### To do
Copy the lines below exactly, starting at the one with "You are a GUI" and ending at the one with "This screenshot has width=1033, height=781.", and leave out any picture.

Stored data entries
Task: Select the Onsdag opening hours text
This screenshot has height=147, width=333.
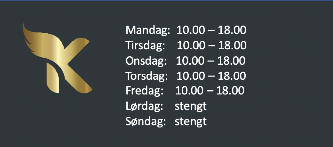Action: (x=211, y=61)
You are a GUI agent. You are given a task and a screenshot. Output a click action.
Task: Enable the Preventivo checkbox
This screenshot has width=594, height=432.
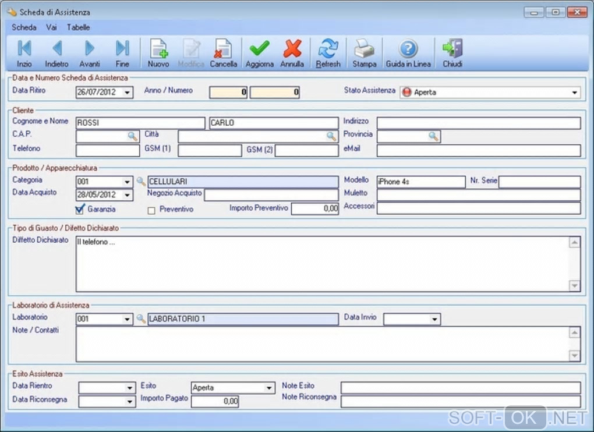coord(151,210)
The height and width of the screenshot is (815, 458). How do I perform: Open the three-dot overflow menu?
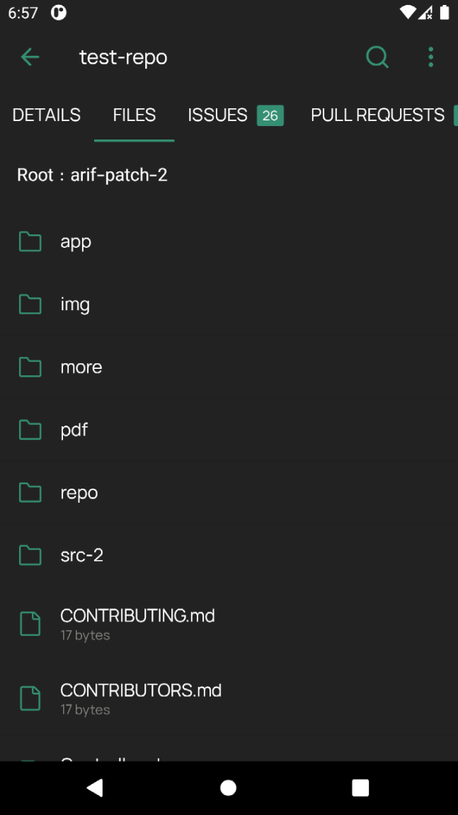[430, 57]
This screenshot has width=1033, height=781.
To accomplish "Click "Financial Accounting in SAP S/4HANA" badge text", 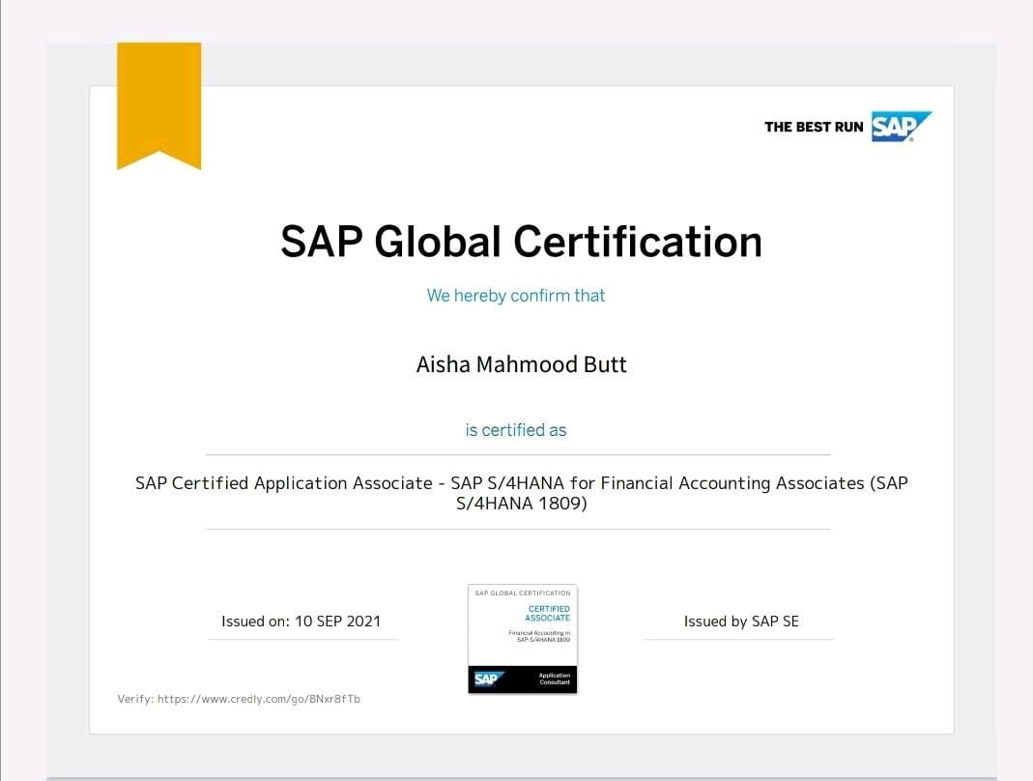I will click(x=540, y=636).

### Answer to the problem
You are a GUI agent. You are given a task and a screenshot. Output a click action.
Task: Enable the Preventivo checkbox
This screenshot has width=594, height=432.
coord(151,210)
The height and width of the screenshot is (815, 458). How do I perform: Open the three-dot overflow menu?
[430, 57]
This screenshot has width=1033, height=781.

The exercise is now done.